Problem statement -> Look through the listing below and give the number of lines in which "computer" occurs, nothing more.

The data ->
::::

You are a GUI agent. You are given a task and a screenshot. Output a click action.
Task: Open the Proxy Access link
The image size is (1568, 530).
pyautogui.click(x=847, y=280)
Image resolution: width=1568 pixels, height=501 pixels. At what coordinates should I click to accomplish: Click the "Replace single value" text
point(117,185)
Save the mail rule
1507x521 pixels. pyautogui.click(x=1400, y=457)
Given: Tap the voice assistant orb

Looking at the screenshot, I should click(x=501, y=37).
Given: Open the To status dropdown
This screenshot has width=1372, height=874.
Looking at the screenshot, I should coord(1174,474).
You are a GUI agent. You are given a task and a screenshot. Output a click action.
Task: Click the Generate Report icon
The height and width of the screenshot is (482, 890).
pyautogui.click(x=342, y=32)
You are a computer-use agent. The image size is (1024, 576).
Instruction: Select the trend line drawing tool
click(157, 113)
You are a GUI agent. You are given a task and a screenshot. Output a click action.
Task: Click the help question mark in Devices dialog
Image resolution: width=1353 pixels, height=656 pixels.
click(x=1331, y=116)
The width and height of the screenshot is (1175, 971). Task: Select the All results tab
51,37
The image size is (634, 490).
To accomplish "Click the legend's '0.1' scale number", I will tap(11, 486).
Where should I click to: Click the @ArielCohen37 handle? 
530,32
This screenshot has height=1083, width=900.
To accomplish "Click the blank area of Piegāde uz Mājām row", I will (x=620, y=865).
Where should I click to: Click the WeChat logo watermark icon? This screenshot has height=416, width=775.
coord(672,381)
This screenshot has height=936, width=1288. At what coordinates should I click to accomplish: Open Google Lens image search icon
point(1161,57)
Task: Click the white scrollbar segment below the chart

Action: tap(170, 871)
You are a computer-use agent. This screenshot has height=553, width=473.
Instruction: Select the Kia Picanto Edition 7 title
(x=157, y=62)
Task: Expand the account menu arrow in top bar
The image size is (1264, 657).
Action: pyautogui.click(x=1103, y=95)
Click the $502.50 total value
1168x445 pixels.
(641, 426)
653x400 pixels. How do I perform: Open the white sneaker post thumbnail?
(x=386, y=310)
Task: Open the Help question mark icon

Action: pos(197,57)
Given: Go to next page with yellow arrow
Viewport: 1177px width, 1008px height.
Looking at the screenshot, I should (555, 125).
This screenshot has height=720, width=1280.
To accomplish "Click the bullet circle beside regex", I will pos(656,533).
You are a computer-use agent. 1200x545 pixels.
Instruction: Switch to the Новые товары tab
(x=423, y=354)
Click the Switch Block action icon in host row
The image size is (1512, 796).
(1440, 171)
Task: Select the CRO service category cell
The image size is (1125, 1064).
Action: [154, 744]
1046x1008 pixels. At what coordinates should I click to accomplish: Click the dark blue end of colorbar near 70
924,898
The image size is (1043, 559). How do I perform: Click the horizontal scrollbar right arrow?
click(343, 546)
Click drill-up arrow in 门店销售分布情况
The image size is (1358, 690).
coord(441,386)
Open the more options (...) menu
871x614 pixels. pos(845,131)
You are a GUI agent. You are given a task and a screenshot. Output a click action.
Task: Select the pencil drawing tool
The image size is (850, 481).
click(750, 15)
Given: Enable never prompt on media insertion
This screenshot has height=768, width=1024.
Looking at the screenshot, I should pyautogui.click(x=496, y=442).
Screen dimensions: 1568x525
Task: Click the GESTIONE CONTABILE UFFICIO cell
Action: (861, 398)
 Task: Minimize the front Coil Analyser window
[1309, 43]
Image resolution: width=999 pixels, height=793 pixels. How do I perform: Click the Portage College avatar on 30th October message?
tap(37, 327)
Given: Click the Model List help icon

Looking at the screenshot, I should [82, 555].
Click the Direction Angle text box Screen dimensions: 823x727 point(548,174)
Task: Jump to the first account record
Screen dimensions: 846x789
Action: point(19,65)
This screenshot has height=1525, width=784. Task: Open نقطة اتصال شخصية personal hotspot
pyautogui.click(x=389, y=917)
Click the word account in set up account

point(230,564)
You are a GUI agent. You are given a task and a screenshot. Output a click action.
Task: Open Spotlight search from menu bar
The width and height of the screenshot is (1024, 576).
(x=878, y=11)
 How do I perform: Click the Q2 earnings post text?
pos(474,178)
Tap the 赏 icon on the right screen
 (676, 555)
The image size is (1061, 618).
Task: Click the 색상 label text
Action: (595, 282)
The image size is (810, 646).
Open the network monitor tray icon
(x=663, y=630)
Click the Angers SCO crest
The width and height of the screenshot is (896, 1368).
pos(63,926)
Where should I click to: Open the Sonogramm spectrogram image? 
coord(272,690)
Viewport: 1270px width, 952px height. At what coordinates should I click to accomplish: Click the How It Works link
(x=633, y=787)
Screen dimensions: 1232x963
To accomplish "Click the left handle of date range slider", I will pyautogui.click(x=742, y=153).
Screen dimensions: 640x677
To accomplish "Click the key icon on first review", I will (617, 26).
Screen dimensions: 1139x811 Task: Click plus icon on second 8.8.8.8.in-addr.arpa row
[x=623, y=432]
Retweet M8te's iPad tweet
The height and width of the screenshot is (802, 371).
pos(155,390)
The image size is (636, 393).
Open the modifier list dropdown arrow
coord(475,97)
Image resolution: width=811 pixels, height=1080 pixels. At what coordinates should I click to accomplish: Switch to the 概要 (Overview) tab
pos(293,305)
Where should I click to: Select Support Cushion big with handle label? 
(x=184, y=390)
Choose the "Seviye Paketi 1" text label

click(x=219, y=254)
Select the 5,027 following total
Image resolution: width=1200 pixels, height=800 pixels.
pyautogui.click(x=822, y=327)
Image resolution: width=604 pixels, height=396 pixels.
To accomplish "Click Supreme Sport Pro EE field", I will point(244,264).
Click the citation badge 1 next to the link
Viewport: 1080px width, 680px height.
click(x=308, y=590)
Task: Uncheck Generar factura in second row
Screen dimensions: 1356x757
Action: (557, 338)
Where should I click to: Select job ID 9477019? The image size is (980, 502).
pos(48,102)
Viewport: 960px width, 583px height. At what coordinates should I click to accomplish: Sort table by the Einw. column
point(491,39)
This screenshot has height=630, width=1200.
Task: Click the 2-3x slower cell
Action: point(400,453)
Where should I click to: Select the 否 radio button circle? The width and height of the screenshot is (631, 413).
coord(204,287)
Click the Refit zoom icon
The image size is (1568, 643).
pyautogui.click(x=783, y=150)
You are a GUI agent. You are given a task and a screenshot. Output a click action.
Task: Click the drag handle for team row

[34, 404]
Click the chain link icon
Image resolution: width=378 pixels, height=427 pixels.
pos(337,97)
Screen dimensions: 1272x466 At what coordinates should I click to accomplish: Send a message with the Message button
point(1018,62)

::::

Solution -> 3